Tuesday, February 03, 2004

Notes on Oliver Twist

I recall a critic calling David Lean's versions of this and Great Expectations "model adaptations." Can't comment immediately on the latter, but on the former, I'd say both yes and no.

Let's start with no. The plot of the movie does considerable violence to the plot of the book. The book, which involves a considerable amount of willful suspensiuon of disbelief, involves at least three extraordinary coincidences. The first is that a poor orphan named Oliver Twist, having arrived in London penniless, falls in with a gang of thieves led by the evil Fagin, who is in cahoots with Monks, who just happens to be the an evil older brother that Oliver didn't know he had. The second is that he will be accused of robbing an elderly old gentleman. Mr. Brownlow, who just happens to be the best friend of Oliver's long-gone father. The other coincidence is that Oliver, under the coercion of the thug Bill Sykes, will be involved in the robbery of a home -- which just happens, of all the homes in London, to be the one containing Rose, the lost lost sister he didn't know he had. Brownlow and Rose and their company, to make a long story short, work to save Oliver and restore to him the inheritance that Monks tried to steal.

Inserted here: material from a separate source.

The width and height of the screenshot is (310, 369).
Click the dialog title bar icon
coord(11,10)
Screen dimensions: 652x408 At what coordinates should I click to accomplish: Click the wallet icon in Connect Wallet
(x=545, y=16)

Granted, it's a lot to pack into two hours, so Lean streamlines: he takes scenes completely out of sequence, shuffles them about at will, assigns different characters to different actions. The Lean version scraps the whole sister subplot, and makes Brownlow Oliver's long-lost grandfather. In the book, a fellow named Noah Claypole follows Bill's duplicitous galpal Nancy on her way to a secret meeting on the bridge with Rose and Brownlow; in the movie, there is no Rose, and it is Fagin's head thief, the Artful Dodger, who follows Nancy to meeting Brownlow. In the book, Bill Sykes, after murdering Nancy, is hounded by a crowd, crawls on a roof, and accidentally hangs himself; in the movie, he drags Oliver with him on to the roof, and Oliver is barely saved.

Now to the yes side. Despite all of the above, the film is absolutely stunningly brilliant: the brilliant black and white photography, the variety of camera angles, composition, art direction are all first-class, and Lean manages to keep the film at a very snappy pace without sacrificing the poetry of its images. It is faithful to the Dickens' spirit if not his story; Lean even appears to have used the Cruikshank illustrations of the book as storyboards. A heavily made-up Alec Guinness has a roaring good time playing Fagin; Robert Newton (later famous as Long John Silver) could not be bettered as Sykes, Francis L. Sullivan makes the perfect Mr. Bumble, and it was interesting to see Peter Bull, (Alexei from Dr. Stranglove) in a small bit as a pub-owner. A young Anthony Newley, several decades before Stop the World, I Want to Get Off! is a fine young Dodger.

The lead is played by John Howard Davies, who went on to become a British TV director (most notably for "Flying Circus" and "Fawlty Towers.") Lean doesn't flesh out the role much more than Dickens did; he's one of the author's insufferably sweet little orphans. Davies is passably charming.

Kay Walsh is a bit too pretty to make a good Nancy, but that's my only quibble.

The book is not, by a long stretch, first-class Dickens, but the movie is first-class Lean.